A better goal of U.S. economic aid would be to lay the foundations of the next Silicon Valley or the next emerging arts scene on the banks of the Nile or the Jordan. New media technologies are not born of rural microloans. American policy should help emerging middle-class entrepreneurs ascend the ranks of their societies and create a culture of meritocracy for those who will follow.

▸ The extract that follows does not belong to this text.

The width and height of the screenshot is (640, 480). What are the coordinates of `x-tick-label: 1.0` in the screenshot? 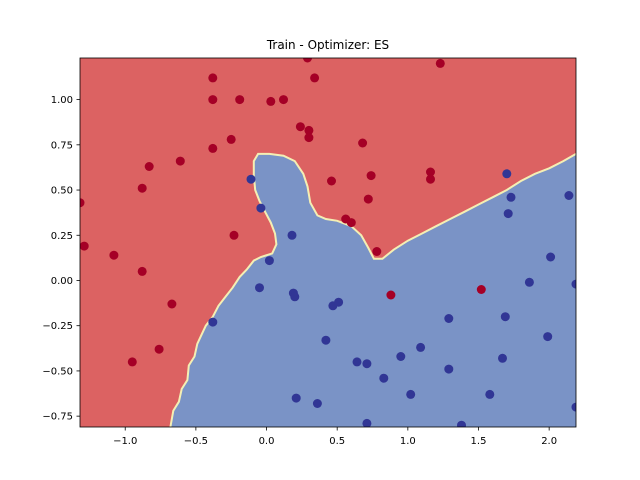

A U.S.-sponsored venture capital fund, geared toward this particular demographic, could fill an important need.
American policymakers can also address the absence in the Middle East of good investment exit strategies, such as selling a business to larger competitors or holding an initial public offering (IPO) in the local stock market. In Egypt, the situation improved in 2007 when the Cairo and Alexandria Stock Exchange rolled out NILEX, an exchange designed to attract small- and mid-cap companies and modeled on London’s AIM market. But the U.S. could help matters further by offering technical assistance to other regional stock exchanges, encouraging IPOs for emerging companies.
Another exit strategy in need of American assistance, ironic as it may sound, is bankruptcy. Bankruptcy is important to middle-class growth because it gives entrepreneurs the flexibility to experiment and a cushion against failure. Bankruptcy laws bring transparency to the separation of personal and company liability, and they clarify the rights of creditors and debtors. While the countries of the Gulf Cooperation Council (GCC)—Saudi Arabia, Bahrain, Kuwait, Oman, Qatar, and the United Arab Emirates—have relatively advanced legal frameworks, they also maintain debtors’ prisons, which would dissuade the most adventurous businessperson. In Egypt, commercial law derives from a tangle of sharia, socialism, the Napoleonic Code, and British influence. The result is a system that, according to Andrew Bossone, provides “no functional equivalent of ‘bankruptcy protection’ . . . that would allow a company . . . to re-organize and beat insolvency.”
Helping Arab entrepreneurs could have the positive effect of encouraging broader reforms in the region. Middle-class fortunes rise or fall according to the quality of transparency, civil society, and domestic governance. When these institutions don’t work in its favor, the middle class is uniquely able to rouse leaders for political and regulatory reform from within. Even a corrupt and insulated leadership is tempted to respond to middle-class complaints, realizing that action could result in economic growth, higher tax receipts, and good publicity. Moreover, institutional reform brought about by an agitated middle class has far more legitimacy than anything an intervening foreign power would enforce.
Not even the harshest American critics could credibly object to our support of the Arab world’s enterprising young people. Aiding the middle class would build goodwill, foster economic growth, and quietly create an influential constituency for reform in the Middle East—and that would be good news for the Arab world and the United States.